This is what I enjoy doing the most. Making my flowers from pencil shavings.It really is not an easy process. It takes a lot of effort and concentration through the whole process.
When I pick up the pencil and start sharpening, I have to keep it curling. Sometimes it seems the pencil or either the sharpener doesn't want to be obedient. In fact I think they are talking to each other some days, just to give me a hard time.
When I DO finally get them to work together, some days I can only make a few at a time.
After I have my "little curls", I then take them to my craft room where I have glued beads on stems.
I take my flower curl, place it around the bead, and try to form them into a bigger flower. I mix the curls together and make more than once color of flower.
Now comes the hard part. The Gluing! I hot glue the bud on the stem, and I try to take both colors and glue them as I twirl the curls.
Some days they all come together wonderfully, and I have no problems. They seem to want to work with me to make a beautiful flower.
Other days, it seems when I touch them after I have glued, they want to just tear into pieces.
These are the days I swear the hot glue gun has conspired with the pencils and the sharpener.
After I finally get them glued, I let them dry and I dip them into a mixture to make them hard.
After they have dried I wrap the floral tape, and affix leaves as I wrap.
Here we go again..I wrap and wrap and the leaves fall out of the floral tape.
I re wrap.. No, those leaves don't look good, so I take the leaves out, find some I think looks better with that certain flower, and start over.

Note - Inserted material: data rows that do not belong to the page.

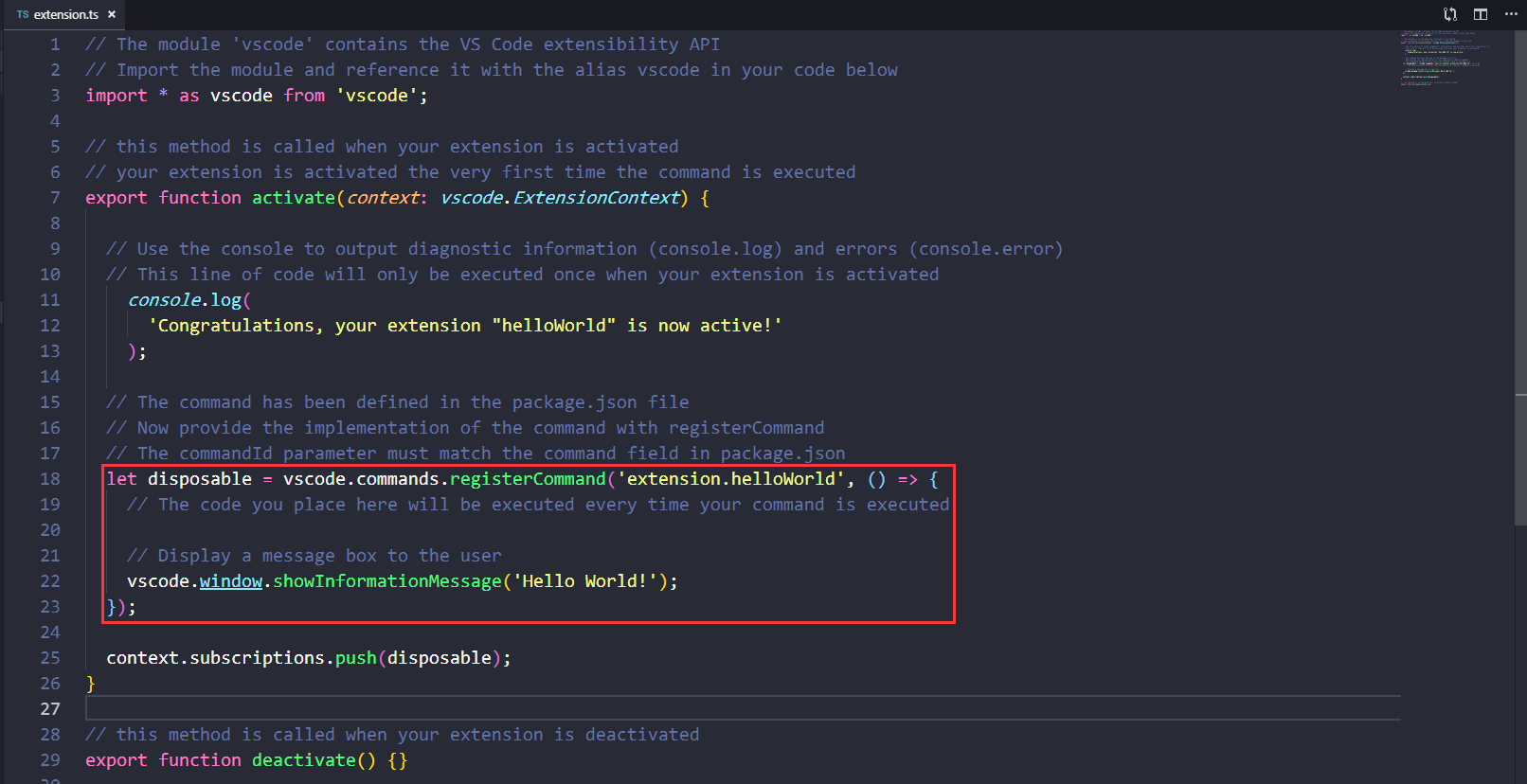
Task: Place cursor on showInformationMessage call
Action: click(386, 581)
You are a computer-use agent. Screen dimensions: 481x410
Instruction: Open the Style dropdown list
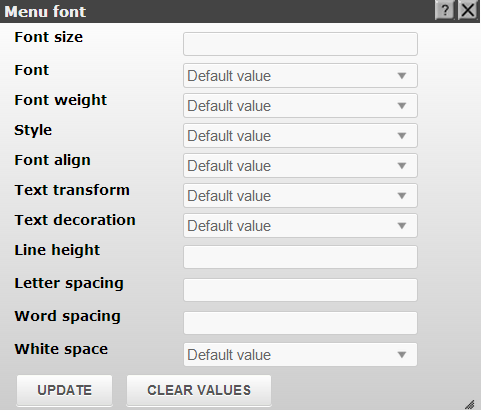300,136
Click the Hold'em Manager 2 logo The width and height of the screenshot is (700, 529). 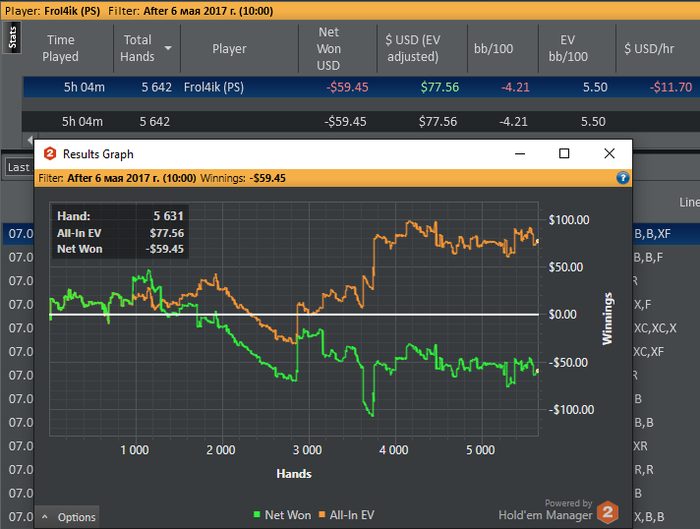pos(608,512)
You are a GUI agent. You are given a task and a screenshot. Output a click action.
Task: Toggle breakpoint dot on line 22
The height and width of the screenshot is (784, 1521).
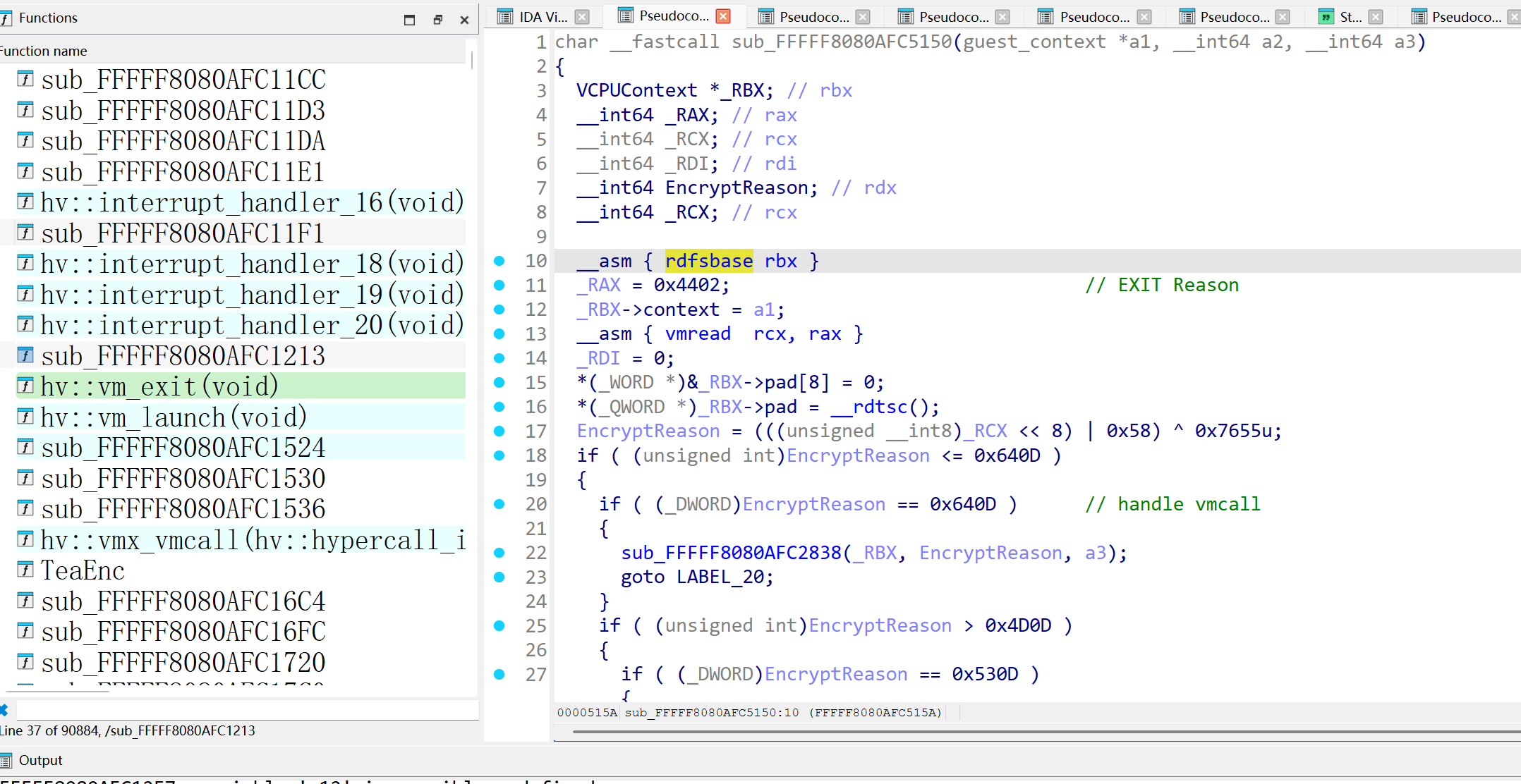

Finally! They are now ready to be sprayed. The spray causes them to have a shine, and they are even more sturdy.
With all this work I wonder why more of my flowers aren't selling?
I did great with them in Flea Markets, Craft Shows and Stores.
I think maybe it's because others really can't see how beautiful they look in person, how sturdy they really are, and how they brighten what ever they are around.
When I lived in the Northwest and first started making my flowers, I wanted to test them to see how long they would last in different environments.
I placed some out on my patio in the coldest part of the Winter, when there was snow on the ground.
I was pleasantly surprised with the results! They held up. The colors were still vibrant, and they were still as sturdy as when I made them.
I don't think others will be leaving them outside in the Winter, but if they decide to they will still be just as strong.